Son of the Black Sword
Saga of the Forgotten Warrior • Book 1
Why You'll Love This
Correia takes a warrior who has spent his entire life enforcing an unjust caste system — then hands him proof that everything he killed for was a lie.
- Great if you want: brutal action married to a protagonist with real moral weight
- The experience: fast, propulsive, and escalating — rarely lets you stop to breathe
- The writing: Correia choreographs fight scenes with uncommon precision and kinetic clarity
- Skip if: you prefer character interiority over momentum-driven plotting
About This Book
In a world where caste determines your worth and ancient law is absolute, Ashok Vadal is the most feared warrior in the land — the bearer of a black-steel sword that grants its wielder terrifying power. He has spent his life as an enforcer of rigid order, hunting lawbreakers without mercy or doubt. Then he discovers a truth about his own origins that shatters everything he believes, forcing a man who has never questioned the law to choose between the only identity he's ever known and something that might actually be worth fighting for. The stakes are vast — demons lurk at the edges of civilization, and prophecy whispers of a war no one is ready for — but the real tension is deeply personal.
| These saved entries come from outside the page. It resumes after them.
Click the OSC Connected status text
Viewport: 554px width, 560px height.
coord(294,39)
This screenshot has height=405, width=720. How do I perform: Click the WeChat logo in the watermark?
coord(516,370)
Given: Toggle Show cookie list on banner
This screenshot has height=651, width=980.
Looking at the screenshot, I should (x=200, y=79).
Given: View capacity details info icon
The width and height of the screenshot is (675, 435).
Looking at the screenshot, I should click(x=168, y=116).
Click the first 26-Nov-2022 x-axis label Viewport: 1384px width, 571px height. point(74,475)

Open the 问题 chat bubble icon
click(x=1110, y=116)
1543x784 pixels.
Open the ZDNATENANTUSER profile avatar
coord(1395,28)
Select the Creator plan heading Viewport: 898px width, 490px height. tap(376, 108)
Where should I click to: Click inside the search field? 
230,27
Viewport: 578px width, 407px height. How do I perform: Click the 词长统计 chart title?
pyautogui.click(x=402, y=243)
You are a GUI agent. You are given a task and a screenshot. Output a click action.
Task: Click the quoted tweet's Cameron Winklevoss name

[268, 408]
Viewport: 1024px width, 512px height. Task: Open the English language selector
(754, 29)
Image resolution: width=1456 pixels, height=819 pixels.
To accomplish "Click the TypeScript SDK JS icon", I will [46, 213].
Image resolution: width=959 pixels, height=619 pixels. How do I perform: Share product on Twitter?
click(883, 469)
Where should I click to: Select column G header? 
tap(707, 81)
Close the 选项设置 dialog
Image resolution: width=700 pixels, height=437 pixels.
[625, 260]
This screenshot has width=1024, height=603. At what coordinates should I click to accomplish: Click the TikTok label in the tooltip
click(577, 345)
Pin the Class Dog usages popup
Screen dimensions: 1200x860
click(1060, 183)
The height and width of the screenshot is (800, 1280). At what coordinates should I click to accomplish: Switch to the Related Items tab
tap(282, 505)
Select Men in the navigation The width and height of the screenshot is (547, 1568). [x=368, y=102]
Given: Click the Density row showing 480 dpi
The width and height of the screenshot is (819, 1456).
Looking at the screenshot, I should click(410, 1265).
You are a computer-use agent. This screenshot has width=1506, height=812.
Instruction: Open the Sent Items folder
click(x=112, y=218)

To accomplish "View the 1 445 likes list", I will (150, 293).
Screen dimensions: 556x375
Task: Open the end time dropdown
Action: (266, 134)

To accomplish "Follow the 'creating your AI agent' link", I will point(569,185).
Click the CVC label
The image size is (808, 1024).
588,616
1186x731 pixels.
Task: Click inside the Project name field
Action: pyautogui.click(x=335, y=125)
Correia writes action the way few fantasy authors can: kinetic, precise, and genuinely dangerous-feeling, where battles have weight and consequences. But what makes this book rewarding is how confidently it balances relentless momentum with a protagonist whose internal conflict earns every page. The worldbuilding unfolds naturally rather than through exposition dumps, and the rigid social hierarchy feels lived-in rather than decorative. Readers who want an epic fantasy that moves fast and still has something real to say about duty, identity, and moral reckoning will find this hard to put down.